■ **EXERCISE PASSAGE**
=== Section Start ===

Saturday, August 29, 2009

Special Prayers


My precious daddy turns 63 today! What a year it's been since this time last year when he was diagnosed with cancer. After 7 weeks of radiation and chemo he was cancer free, but now, a year later, they've founds suspecious areas in his lymph nodes.


I seriously don't know what I would do without my dad. We've had a lot of ups and downs, but as I have grown from a rebellious teenager/young adult to a mom our relationship has grown and I cherish the relationship that we have formed.


My dad needs all the prayers people can give him right now. He is still so weak from the previous treatments that I am afraid if he has to go through more treatments it will steal all the energy and strength out of him. I just need to have faith that God will heal him and make him whole again! God is an amazing God, I am I know he is capable of performing miracles. He is our creator and knows what our lives hold. He will be there to protect us.

Thursday, August 20, 2009

friends and family

Why is it we loose touch with family and friends that mean the most to us? Our lives get busy ... we get used to the everyday grind ... spinning on the neverending hamster wheel called life. It's pretty sad if you think about it. I found out tonight that one of my favorite cousins in the world ... he is like a brother to me ... is very sick. Another friend of mine, one who I am helping give a wedding shower for this weekend, I haven't seen in over 4 years. How sad is that! We take them for granted. I've taken them ... their friendship for granted. I need to do better. Friends and families are given to us ... they are blessings from God ... we should cherish them and the relationships that we have and hold on to them because we never know when they might be taken from us.

=== Section End ===

■ **WHAT YOU WILL DO**
[a] Reproduce the blog posts word for word, from "My precious daddy" up to and including "his lymph nodes.".
[b] Carry on the blog posts about family and friends from the point where they end.
The items after the blog posts aren't needed for anything here.

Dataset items

=== Section Start ===

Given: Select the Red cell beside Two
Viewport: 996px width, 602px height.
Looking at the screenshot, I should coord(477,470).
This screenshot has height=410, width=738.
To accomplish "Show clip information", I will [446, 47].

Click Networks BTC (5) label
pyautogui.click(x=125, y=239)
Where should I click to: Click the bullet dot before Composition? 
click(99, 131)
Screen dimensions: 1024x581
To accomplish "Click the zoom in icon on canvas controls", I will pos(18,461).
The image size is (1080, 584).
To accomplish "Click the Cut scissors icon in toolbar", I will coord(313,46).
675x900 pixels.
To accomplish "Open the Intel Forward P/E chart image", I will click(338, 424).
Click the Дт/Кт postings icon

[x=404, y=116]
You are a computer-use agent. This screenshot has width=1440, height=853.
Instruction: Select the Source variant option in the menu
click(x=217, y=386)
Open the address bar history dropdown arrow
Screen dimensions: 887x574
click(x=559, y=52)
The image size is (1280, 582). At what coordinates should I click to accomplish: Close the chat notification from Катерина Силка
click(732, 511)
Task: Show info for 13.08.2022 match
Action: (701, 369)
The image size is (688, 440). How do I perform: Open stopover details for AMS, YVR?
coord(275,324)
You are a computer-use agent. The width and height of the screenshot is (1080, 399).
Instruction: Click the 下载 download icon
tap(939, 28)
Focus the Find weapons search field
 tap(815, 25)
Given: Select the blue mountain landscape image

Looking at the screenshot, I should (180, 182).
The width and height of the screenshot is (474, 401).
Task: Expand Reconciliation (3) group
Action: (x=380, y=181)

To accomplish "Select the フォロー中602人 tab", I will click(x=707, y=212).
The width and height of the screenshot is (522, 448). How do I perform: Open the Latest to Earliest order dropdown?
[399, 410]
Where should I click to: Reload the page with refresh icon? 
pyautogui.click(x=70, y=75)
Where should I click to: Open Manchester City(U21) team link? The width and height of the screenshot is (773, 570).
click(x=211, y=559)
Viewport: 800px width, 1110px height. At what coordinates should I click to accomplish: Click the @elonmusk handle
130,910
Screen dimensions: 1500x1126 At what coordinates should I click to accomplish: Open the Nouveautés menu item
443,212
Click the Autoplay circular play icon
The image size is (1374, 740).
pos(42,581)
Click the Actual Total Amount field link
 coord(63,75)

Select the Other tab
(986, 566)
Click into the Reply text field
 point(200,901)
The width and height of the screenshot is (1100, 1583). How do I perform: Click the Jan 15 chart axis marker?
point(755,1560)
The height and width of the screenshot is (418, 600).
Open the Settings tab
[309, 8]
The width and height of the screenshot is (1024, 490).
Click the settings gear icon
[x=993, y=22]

=== Section End ===

■ **EXERCISE ANSWERS**
[a]
My precious daddy turns 63 today! What a year it's been since this time last year when he was diagnosed with cancer. After 7 weeks of radiation and chemo he was cancer free, but now, a year later, they've founds suspecious areas in his lymph nodes.

[b]
Wednesday, August 19, 2009











keeping the faith

Faith ... a firm belief in something for which there is no proof.

Today, I've tried really hard to have faith that God will open the doors for which he sees fit for Jerry and I. It's hard to want ... a promotion, a new house, financing, hopes that our house will sell quickly, Jerry's job to remain intact ... but know that God is in full control of all those things. I found myself having to remind myself of that today. I have to know in my heart that if I pray and have faith that God will provide, this my life will be full ... no matter what the outcome is.

So, as I sit here and stress over whether or not we'll be pre-approved for a the right amount of loan, as I wonder if the house that I would love to have may be sold out from under us I have to realize that if it is not meant to be it's not meant to be. That really sounds trival sometimes when you think about it, really. I mean, our society is so used to going out and getting what we want and if we can't have it then we push and push until we can get it no matter the cost and what it does to our soul in the process.

Wouldn't it be easier if we gave it all up to God to deal with and let him regain control ... you know ... he did create our lives for us before we were born ... he has seen the writing on the wall ... he knows what is best and when the time comes he will show it to us.

So, here I go ... God ... I am giving this all to you. If I can supposed to get that job promotion with a slight raise, let it happen, I am ready and waiting. If we are meant to get the house we love in the neighborhood where I feel good about our neighbors and feel great friendships can be formed ... let it happen. Put the wheels in motion as you seem fit. Help me realize and have faith that you are in control and you are going to provide for what is best for my family ... whether or not it is what I want or not.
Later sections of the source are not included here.